Türk edebiyatının en büyük klasiklerinden birisi olan Sinekli Bakkal doğu ile batının çatışmasını musiki, mimari ve mesnevi ile harmanlıyor. Halide Edib, Tolstoyvari kültür ve insan anlatımıyla, saraylardan fakir bir mahalleye ve yaşayışlara içtenlikle ve samimiyetle yaklaşıyor.
Fonda 2. Abdülhamit devri, yaklaşmakta olan bir ihtilal, Genç Türkçülük hareketleri. Saray takımları, halayıkları, piyanolar, tefler ve geleneklerin birleşmesi.

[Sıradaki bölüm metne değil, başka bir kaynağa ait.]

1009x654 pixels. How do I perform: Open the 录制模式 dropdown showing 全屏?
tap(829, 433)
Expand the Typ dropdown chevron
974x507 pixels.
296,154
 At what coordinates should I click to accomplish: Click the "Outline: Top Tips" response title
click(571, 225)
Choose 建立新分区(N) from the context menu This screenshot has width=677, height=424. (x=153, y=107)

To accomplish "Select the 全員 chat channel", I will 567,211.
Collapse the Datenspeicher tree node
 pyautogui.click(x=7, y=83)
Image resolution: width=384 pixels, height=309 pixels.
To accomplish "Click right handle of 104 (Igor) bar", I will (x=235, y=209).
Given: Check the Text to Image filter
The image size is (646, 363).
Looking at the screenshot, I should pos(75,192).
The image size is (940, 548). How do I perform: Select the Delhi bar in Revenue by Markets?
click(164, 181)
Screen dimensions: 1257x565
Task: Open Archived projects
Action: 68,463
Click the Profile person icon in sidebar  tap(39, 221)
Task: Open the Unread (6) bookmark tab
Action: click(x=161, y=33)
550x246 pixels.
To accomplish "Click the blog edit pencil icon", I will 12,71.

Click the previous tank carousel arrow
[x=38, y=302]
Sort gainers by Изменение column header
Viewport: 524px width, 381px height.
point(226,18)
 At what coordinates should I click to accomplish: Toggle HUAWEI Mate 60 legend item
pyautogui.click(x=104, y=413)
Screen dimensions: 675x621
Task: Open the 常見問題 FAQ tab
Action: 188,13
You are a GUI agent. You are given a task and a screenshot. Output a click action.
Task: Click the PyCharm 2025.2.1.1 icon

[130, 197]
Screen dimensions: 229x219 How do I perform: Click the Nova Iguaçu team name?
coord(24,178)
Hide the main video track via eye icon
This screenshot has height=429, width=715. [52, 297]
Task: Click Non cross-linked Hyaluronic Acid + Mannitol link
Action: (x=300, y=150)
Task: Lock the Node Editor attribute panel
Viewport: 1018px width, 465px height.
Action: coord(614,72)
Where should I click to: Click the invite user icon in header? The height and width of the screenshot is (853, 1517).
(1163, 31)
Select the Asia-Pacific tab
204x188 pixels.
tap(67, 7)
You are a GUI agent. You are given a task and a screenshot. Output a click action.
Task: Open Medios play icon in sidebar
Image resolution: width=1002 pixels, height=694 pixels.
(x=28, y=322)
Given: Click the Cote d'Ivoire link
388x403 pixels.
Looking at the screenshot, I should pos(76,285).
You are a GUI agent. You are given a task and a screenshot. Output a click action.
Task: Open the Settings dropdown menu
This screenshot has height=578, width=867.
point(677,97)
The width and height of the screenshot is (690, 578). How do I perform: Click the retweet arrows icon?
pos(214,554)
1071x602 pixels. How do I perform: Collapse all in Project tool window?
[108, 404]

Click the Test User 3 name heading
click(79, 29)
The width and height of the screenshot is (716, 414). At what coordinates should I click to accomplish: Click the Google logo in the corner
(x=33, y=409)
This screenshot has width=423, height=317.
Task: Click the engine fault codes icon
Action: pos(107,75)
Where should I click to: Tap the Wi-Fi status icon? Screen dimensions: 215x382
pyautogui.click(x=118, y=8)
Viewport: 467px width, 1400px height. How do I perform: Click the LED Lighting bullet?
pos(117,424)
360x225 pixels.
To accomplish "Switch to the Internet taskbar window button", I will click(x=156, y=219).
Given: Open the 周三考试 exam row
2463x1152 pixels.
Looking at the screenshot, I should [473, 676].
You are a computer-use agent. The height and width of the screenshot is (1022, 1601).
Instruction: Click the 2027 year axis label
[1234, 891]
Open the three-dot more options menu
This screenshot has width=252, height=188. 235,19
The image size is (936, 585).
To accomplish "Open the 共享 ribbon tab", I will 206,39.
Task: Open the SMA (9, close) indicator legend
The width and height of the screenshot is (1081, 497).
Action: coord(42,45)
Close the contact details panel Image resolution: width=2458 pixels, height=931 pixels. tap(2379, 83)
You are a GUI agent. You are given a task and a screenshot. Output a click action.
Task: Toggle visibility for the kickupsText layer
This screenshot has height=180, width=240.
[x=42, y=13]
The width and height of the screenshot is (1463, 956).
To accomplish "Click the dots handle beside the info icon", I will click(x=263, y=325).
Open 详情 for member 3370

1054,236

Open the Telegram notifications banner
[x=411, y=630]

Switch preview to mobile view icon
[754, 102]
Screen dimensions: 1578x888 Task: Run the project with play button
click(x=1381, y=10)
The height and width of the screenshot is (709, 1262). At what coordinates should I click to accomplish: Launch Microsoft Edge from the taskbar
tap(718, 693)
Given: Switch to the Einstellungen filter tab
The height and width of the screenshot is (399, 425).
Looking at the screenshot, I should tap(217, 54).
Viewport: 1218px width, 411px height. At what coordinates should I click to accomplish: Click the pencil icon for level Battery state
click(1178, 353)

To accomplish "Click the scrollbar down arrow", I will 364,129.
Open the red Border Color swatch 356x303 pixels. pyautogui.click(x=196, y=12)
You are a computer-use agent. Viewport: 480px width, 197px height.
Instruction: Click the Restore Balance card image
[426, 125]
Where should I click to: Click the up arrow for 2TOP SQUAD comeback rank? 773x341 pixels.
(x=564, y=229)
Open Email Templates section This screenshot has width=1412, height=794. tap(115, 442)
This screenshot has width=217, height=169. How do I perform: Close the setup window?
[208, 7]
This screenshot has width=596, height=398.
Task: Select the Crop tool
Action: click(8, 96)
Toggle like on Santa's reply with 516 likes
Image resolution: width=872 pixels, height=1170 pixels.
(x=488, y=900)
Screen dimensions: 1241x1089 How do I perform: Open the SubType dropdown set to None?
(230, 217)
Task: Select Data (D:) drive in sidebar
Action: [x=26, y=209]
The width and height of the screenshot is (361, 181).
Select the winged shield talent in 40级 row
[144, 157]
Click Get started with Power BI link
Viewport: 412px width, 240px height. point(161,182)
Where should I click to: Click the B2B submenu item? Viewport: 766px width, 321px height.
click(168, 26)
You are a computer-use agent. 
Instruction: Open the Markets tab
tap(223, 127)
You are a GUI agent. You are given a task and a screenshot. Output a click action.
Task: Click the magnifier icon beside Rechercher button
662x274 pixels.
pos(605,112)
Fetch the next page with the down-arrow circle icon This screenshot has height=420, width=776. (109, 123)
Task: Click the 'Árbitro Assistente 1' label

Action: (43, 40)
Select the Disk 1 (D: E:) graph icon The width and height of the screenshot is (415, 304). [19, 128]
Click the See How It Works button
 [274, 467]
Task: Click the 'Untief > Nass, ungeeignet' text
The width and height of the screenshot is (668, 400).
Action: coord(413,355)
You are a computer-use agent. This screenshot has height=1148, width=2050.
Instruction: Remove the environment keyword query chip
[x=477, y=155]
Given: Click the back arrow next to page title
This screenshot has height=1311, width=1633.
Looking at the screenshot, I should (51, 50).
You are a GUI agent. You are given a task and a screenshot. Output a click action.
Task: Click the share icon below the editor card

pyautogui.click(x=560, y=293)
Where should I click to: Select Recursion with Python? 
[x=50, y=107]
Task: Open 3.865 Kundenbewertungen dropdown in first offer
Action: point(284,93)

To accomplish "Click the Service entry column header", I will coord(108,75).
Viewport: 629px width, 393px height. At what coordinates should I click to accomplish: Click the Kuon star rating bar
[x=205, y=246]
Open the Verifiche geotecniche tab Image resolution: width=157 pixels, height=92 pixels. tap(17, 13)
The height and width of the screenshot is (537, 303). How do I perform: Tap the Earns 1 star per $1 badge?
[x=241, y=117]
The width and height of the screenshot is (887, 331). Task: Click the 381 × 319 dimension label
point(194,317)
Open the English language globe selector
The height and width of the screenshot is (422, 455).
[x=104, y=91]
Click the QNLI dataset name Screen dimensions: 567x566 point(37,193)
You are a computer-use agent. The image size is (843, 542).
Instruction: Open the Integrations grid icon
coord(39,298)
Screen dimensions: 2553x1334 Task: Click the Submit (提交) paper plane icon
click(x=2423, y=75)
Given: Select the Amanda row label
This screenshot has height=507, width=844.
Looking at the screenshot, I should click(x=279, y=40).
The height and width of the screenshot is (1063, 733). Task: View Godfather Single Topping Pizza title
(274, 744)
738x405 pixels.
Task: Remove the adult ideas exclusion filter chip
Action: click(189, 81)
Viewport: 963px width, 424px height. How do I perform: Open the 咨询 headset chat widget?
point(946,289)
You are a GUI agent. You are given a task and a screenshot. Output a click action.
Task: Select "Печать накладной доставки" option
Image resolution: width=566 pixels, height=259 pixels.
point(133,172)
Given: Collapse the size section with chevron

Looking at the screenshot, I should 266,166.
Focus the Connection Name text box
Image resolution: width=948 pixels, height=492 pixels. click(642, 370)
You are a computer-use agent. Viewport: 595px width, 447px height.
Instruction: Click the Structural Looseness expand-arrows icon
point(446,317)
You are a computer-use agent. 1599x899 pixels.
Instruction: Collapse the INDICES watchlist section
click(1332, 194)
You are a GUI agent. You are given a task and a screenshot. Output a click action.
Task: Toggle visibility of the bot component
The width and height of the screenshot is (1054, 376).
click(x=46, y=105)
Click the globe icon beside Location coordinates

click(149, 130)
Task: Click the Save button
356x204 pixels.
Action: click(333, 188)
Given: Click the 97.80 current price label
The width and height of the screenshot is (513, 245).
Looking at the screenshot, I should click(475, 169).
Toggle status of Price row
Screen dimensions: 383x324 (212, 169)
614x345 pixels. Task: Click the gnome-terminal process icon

Rabia’nın hikayesi çok samimi ve ilgi çekici. Gözlerinizin önünden akıp giden bir Sinekli Bakkal mahallesi. Bir mevlevi dede, bir katı dinci dede, bir soytarı baba, bir piyanocu ve dinsiz Peregrini (sonradan Müslüman olan Osman), bir Hünkar’a sıkı sıkıya bağlı zaptiye nazırı Paşa, bir cüce, bir çingene vs. Bir çok farklı ruh, bir çok farklı yaşayış ve derinlemesine karakterler.
Sinekli Bakkal benim için Türk edebiyatının Savaş ve Barış’ı.